El conocido Aeropuerto de los Rodeos en Tenerife está situado al norte de la isla. Fue construido en los años 20 previa petición de una empresa holandesa para realizar vuelos internacionales. En año 1977, el 27 de marzo se produjo uno de los accidentes más graves de la aviación civil a nivel mundial, donde dos aviones colisionaron uno despegando y otro cruzándose en la pista, provocando más de 580 víctimas.


A las pocas semanas de ese trágico desenlace en el Aeropuerto de lo Rodeos se empezaron a observar cosas extrañas, muchos operarios de pista aseguraban ver cosas extrañas, oír voces, lamentos y llantos. Pero sin duda lo más impactante, es el misterio de la niña de la garita que ronda por dicho aeropuerto. Según dicen, al identificar todos los cadáveres, faltaba una niña la cual su cuerpo nunca fue recuperado.


Varios testigos aseguran que han tenido experiencias paranormales en el aeropuerto con dicha niña. Uno de estos testigos era un militar que se encontraba una noche haciendo un servicio de vigilancia en una garita cercana, cuando sobre las tres de la madrugada de repente se cruza delante suya una niña, según su relato estaba a unos 15 metros “Recuerdo que tenía el cabello oscuro y la piel pálida, aunque con un cierto brillo.

Además, portaba un camioncito de juguete” relata el hombre. Se cruzó de izquierda a derecha y se perdió en la noche. Su experiencia duro unos 15 a 20 segundos. Este militar se quedó en shock pensando ¿qué demonios hacía una niña de 5 años a aquellas horas por allí?”. Por la zona no había viviendas cercanas. El soldado empezó a notar cierta ansiedad. Abandonó su puesto en la garita junto a su arma reglamentaria.

Se llegó a alejar de su puesto unos cien metros en busca del niño. No vio ni rastro. Volvió a la garita, con un gran malestar y llamó a través del teléfono al puesto de guardia. Al momento se personó en la garita un Land Rover con un cabo y dos soldados. Al entrar en el puesto de vigilancia se encontraron a nuestro testigo en el suelo, víctima de una lipotimia.

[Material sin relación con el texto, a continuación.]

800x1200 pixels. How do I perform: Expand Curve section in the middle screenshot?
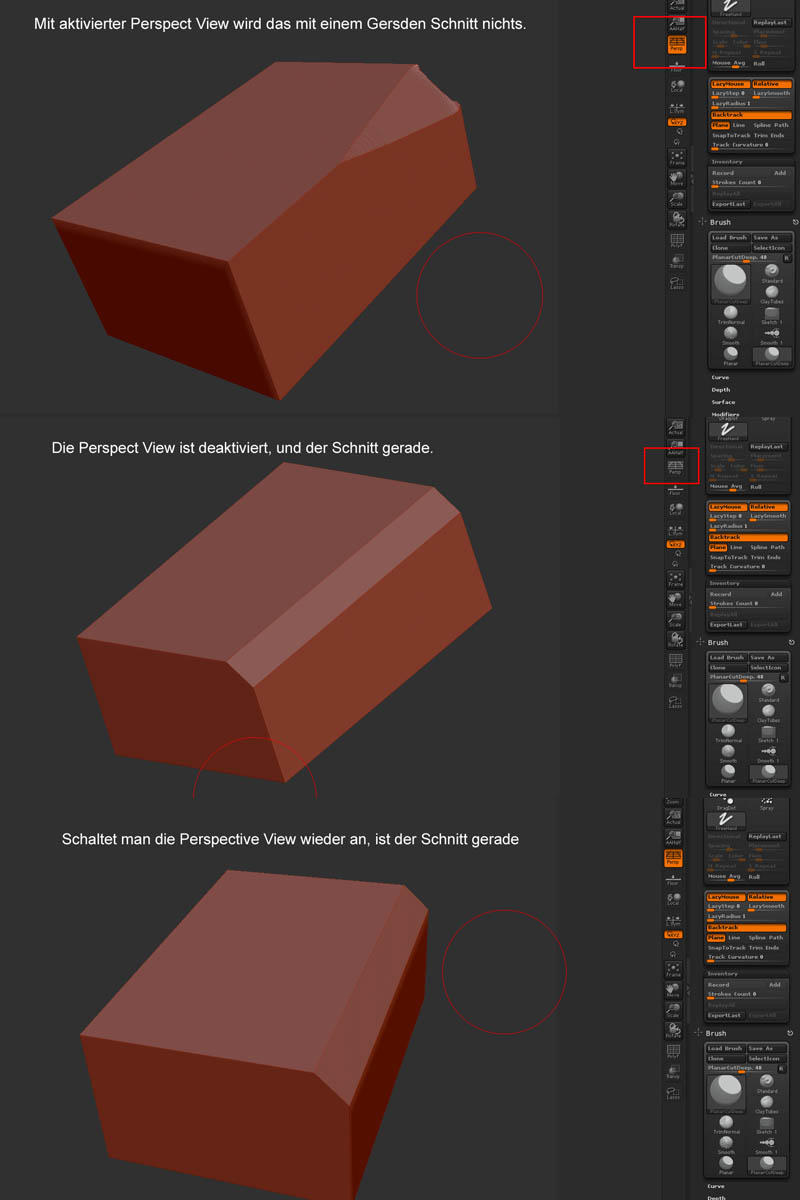719,794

El cabo se asustó al ver el rostro descompuesto del muchacho. Al día siguiente, el soldado es llamado para reunirse en un despacho de esta base militar con un alto mando para dar parte de lo ocurrido, resolvieron que debía tomar vacaciones sin hablar con nadie de lo ocurrido.


Otro testigo, en marzo de 2004, estando de instrucción nocturna. Eran las dos y media de la mañana. Uno de los compañeros que se encontraba a unos 200 metros del resto del grupo, llegó corriendo y diciendo. “¡He visto una niña, he visto una niña!”. La describía como de unos siete años, con melena oscura y unos intensos ojos azules. Enseguida hicieron una batida para buscar a la pequeña pero no encontraron nada de nada.

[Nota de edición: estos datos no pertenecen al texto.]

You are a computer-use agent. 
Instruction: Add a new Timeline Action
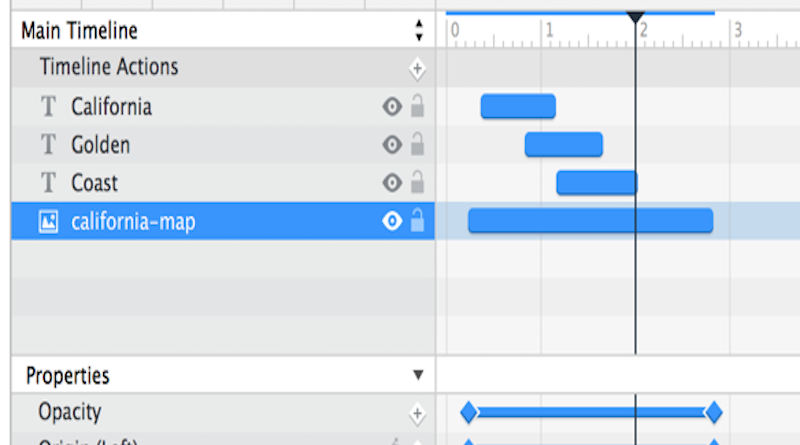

Otro de los testigos de este misterio es un teniente que salió a hacer ejercicio físico por los alrededores de la base, aprovechando la carretera que va paralela a la pista, al pasar por los hangares, puedo ver claramente a una niña, con la cabeza hacia abajo y sin piernas, desplazarse sin tocar el suelo.


Según la versión de los testigos, la fisionomía o aspecto de la supuesta niña puede variar, pero el denominador común es que se trata de una muchacha de corta edad (6 o 7 años) y baja estatura, ojos claros y pelo color oscuro que se aparece cruzando los alrededores de la garita con aspecto desolador, ropa algo rota y sin las extremidades inferiores. Unos testigos incluso hablan de que la niña ha llegado a dirigir su mirada hacia él con expresión desconcertante al tiempo que se desvanecía entre los arbustos cercanos.

Precisamente la leyenda de la niña de la garita surge en torno a uno de estos puestos de vigilancia (garita sur), el que está más alejado del núcleo edificable del acuartelamiento y donde algunos militares afirman haber visto la figura de una niña que a modo errante vaga por ese lugar.